Word and element locating data:
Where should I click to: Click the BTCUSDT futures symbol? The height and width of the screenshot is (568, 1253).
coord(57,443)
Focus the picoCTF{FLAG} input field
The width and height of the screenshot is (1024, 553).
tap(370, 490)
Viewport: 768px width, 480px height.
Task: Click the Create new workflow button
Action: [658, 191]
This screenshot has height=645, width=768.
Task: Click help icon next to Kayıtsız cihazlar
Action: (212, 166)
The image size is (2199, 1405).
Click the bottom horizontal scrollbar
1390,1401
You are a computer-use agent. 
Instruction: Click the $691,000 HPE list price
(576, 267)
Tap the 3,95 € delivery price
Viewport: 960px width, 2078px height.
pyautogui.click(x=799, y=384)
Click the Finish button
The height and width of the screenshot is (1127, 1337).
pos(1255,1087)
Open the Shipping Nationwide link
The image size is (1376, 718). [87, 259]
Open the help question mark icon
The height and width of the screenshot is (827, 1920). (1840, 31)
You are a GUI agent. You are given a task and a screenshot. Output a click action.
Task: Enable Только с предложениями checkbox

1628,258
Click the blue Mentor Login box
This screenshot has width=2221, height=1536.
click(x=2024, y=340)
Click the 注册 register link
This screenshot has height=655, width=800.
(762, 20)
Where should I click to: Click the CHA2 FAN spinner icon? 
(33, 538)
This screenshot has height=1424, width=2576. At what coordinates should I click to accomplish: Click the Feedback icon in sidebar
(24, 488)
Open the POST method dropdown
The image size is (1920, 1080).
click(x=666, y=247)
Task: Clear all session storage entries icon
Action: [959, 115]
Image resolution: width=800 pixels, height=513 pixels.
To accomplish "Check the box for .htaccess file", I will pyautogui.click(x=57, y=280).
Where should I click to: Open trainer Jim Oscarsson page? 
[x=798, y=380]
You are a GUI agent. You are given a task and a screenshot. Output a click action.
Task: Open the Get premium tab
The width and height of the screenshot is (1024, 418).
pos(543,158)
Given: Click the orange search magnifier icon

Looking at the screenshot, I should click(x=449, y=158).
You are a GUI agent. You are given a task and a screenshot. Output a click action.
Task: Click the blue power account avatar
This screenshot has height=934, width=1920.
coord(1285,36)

Stated task
Reproduce every one of these rows line for line, with no changes.

Exercise answer
Where should I click to: Click the BTCUSDT futures symbol? The height and width of the screenshot is (568, 1253).
coord(57,443)
Focus the picoCTF{FLAG} input field
The width and height of the screenshot is (1024, 553).
tap(370, 490)
Viewport: 768px width, 480px height.
Task: Click the Create new workflow button
Action: [658, 191]
This screenshot has height=645, width=768.
Task: Click help icon next to Kayıtsız cihazlar
Action: (212, 166)
The image size is (2199, 1405).
Click the bottom horizontal scrollbar
1390,1401
You are a computer-use agent. 
Instruction: Click the $691,000 HPE list price
(576, 267)
Tap the 3,95 € delivery price
Viewport: 960px width, 2078px height.
pyautogui.click(x=799, y=384)
Click the Finish button
The height and width of the screenshot is (1127, 1337).
pos(1255,1087)
Open the Shipping Nationwide link
The image size is (1376, 718). [87, 259]
Open the help question mark icon
The height and width of the screenshot is (827, 1920). (1840, 31)
You are a GUI agent. You are given a task and a screenshot. Output a click action.
Task: Enable Только с предложениями checkbox

1628,258
Click the blue Mentor Login box
This screenshot has width=2221, height=1536.
click(x=2024, y=340)
Click the 注册 register link
This screenshot has height=655, width=800.
(762, 20)
Where should I click to: Click the CHA2 FAN spinner icon? 
(33, 538)
This screenshot has height=1424, width=2576. At what coordinates should I click to accomplish: Click the Feedback icon in sidebar
(24, 488)
Open the POST method dropdown
The image size is (1920, 1080).
click(x=666, y=247)
Task: Clear all session storage entries icon
Action: [959, 115]
Image resolution: width=800 pixels, height=513 pixels.
To accomplish "Check the box for .htaccess file", I will pyautogui.click(x=57, y=280).
Where should I click to: Open trainer Jim Oscarsson page? 
[x=798, y=380]
You are a GUI agent. You are given a task and a screenshot. Output a click action.
Task: Open the Get premium tab
The width and height of the screenshot is (1024, 418).
pos(543,158)
Given: Click the orange search magnifier icon

Looking at the screenshot, I should click(x=449, y=158).
You are a GUI agent. You are given a task and a screenshot. Output a click action.
Task: Click the blue power account avatar
This screenshot has height=934, width=1920.
coord(1285,36)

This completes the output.